Not just any quote, and not from a reader comment or a social media share.
No — this one came from the Republican-American Editorial Board, which decided to cite a paragraph from a review I wrote back in 2021 about Ken Burns and Lynn Novick’s Prohibition documentary.
To say I wasn’t expecting that would be an understatement.
The editorial — titled “Why won’t government confront the dangers of alcohol?” — opens with the familiar lament that any attempt to regulate harmful behavior inevitably summons the ghost of Prohibition. Then, right after setting the stage, the board drops in a passage from my review:
“(M)ost Americans knew that alcohol abuse was a social problem that needed to be addressed,” Alex Diaz-Granados wrote in a 2021 review of the miniseries. “Many individuals, even those who were drinkers, tried to obey the law as a matter of good citizenship. As a result, alcohol-related car accidents were reduced, and public drunkenness arrests went down sharply within the first 12 months after Prohibition became the law of the land.”
Seeing my own words — written for a modest WordPress review that doesn’t exactly set traffic records — suddenly living inside a newspaper editorial was… surreal. In a good way.
What struck me most was why they used it. The editorial’s argument hinges on the idea that Americans have a selective memory about Prohibition. We remember the speakeasies, the gangsters, the flappers, the jazz. We don’t remember the social crisis that led to the 18th Amendment, or the fact that, for a brief moment, the law actually did what it set out to do.
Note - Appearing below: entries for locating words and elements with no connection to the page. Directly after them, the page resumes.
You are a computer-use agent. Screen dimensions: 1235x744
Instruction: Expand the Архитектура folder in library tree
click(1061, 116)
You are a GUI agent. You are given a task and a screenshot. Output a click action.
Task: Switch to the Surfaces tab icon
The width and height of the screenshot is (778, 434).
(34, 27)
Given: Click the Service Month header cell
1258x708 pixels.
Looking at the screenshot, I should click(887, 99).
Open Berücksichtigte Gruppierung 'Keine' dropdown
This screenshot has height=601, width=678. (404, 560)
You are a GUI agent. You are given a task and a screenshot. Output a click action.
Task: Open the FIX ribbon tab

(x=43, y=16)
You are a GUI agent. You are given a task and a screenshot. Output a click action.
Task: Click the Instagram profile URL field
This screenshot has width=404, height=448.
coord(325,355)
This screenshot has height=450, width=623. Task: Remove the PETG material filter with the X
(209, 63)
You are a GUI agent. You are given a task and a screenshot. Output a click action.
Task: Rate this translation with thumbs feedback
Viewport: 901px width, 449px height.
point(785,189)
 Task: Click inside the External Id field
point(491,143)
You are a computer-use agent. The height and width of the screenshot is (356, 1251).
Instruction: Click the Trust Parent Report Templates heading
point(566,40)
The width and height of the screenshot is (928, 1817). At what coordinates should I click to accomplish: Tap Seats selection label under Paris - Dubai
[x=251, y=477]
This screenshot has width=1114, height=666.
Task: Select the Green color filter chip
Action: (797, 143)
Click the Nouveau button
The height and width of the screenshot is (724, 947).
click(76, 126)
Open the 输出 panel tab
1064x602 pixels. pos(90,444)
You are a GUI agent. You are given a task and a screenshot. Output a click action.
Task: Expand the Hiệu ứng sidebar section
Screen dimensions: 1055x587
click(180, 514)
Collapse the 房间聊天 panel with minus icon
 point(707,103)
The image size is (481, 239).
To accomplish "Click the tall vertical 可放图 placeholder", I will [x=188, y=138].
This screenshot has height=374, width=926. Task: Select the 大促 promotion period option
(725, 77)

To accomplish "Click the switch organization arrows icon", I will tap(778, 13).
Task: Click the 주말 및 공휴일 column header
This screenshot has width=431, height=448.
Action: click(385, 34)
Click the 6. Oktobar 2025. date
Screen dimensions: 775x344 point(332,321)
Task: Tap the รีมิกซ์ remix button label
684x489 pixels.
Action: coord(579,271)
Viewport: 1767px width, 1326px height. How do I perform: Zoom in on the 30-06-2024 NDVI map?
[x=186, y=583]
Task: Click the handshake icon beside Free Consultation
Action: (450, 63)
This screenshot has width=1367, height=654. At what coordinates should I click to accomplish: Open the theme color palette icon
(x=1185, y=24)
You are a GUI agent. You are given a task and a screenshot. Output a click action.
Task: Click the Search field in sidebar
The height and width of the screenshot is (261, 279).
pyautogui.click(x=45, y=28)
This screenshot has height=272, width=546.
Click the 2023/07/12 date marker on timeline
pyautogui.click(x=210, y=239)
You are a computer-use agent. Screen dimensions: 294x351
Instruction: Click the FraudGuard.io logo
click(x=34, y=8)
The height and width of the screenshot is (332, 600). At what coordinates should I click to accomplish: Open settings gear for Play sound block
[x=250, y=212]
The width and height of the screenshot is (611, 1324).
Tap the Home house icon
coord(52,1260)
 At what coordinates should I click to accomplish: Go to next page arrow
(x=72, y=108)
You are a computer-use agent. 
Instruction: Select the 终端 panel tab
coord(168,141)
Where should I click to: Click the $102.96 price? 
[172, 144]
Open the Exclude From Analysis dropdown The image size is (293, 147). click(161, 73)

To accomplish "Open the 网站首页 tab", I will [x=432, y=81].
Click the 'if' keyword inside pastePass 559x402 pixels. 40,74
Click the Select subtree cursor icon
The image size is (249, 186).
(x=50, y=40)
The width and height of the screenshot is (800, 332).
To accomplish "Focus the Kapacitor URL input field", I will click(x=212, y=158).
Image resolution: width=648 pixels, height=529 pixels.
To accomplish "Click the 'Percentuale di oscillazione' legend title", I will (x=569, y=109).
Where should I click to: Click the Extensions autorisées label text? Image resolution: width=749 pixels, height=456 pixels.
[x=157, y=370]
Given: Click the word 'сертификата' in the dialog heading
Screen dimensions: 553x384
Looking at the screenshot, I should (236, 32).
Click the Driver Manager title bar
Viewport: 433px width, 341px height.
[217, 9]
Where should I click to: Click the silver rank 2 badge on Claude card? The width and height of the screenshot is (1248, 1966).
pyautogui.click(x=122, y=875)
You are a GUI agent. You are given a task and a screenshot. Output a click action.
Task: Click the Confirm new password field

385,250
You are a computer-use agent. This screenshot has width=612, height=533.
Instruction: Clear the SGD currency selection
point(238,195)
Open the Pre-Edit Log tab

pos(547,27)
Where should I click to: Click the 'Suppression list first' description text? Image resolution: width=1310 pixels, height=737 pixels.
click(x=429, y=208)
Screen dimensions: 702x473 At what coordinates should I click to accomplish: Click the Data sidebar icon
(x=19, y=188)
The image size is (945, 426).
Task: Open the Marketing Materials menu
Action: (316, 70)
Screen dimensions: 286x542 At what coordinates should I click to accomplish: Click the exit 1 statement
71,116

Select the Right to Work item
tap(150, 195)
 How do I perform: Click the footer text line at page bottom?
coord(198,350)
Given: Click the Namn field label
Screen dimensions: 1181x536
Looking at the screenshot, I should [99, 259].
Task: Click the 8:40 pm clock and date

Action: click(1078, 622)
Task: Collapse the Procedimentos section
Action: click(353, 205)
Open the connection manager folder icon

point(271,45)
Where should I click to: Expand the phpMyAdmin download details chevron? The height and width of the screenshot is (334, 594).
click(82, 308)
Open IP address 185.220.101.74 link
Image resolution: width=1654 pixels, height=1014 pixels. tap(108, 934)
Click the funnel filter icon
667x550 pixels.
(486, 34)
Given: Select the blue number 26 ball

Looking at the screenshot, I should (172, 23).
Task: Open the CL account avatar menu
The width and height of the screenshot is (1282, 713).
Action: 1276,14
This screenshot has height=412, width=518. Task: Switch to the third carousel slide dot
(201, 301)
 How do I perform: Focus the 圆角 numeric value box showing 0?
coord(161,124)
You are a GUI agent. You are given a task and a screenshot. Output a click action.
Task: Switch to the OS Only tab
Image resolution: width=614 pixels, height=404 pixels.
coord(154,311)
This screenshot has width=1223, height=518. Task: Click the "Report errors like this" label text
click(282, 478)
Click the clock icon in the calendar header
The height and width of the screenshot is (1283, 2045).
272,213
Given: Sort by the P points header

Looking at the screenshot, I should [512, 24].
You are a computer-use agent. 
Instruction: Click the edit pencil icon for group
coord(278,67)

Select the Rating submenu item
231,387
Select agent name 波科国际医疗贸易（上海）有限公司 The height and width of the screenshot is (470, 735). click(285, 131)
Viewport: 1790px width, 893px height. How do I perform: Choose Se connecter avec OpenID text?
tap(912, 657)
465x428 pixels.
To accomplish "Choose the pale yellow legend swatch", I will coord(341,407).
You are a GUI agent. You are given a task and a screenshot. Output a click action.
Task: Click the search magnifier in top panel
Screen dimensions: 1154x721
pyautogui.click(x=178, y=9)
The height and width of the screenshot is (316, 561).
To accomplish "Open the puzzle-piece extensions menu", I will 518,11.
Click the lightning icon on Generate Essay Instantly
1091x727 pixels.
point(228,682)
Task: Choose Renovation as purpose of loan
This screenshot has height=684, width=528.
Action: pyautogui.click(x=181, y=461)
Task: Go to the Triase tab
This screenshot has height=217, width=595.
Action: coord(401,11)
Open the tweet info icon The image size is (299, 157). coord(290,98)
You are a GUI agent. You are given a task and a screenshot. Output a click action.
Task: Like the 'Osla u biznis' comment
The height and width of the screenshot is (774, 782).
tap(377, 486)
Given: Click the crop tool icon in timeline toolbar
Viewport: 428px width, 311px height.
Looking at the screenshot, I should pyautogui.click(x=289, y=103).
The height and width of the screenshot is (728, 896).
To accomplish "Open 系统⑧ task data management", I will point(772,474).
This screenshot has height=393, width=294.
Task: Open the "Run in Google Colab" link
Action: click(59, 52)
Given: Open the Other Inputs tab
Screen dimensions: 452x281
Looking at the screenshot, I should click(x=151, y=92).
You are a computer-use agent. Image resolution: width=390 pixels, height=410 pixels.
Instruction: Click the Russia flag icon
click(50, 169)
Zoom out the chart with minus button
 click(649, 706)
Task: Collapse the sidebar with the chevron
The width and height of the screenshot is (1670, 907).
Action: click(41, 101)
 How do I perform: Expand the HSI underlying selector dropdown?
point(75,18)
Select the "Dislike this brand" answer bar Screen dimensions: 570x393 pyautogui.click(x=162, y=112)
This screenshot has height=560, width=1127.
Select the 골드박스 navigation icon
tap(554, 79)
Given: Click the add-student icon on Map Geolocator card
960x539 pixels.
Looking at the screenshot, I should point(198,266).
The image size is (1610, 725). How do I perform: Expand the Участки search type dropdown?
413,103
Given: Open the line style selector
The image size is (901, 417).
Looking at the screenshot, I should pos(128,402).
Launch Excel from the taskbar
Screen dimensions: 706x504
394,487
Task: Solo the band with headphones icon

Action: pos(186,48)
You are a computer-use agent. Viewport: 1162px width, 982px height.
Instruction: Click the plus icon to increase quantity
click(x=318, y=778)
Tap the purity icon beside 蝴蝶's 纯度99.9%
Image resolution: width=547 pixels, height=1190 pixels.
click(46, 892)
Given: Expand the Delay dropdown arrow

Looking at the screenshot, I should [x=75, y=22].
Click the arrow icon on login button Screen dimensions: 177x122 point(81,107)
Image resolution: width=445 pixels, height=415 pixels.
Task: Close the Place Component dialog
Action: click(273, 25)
Republican-American Editorial Board (Waterbury, CT)
“(M)ost Americans knew that alcohol abuse was a social problem that needed to be addressed,” Alex Diaz-Granados wrote in a 2021 review of the miniseries. “Many individuals, even those who were drinkers, tried to obey the law as a matter of good citizenship. As a result, alcohol-related car accidents were reduced, and public drunkenness arrests went down sharply within the first 12 months after Prohibition became the law of the land.” If anyone remembers that chapter of the Prohibition story – including, notably, the terrible effects of the alcohol habit in the decades before Prohibition – he most likely keeps quiet about it.
That’s the part of the story I tried to capture in my review — not as a political statement, but as a historical reality. Apparently, that was exactly the nuance the editorial board needed.
I’ll admit: it’s flattering. Not in a “frame it and hang it on the wall” way, but in the quiet, satisfying sense that something I wrote — something I researched, shaped, and tried to phrase clearly — found its way into a larger conversation. Writers don’t always get to see where their words travel. Most of the time, they vanish into the digital ether without so much as a ripple.
This time, one of them made a ripple.
And that’s enough to make a writer’s day.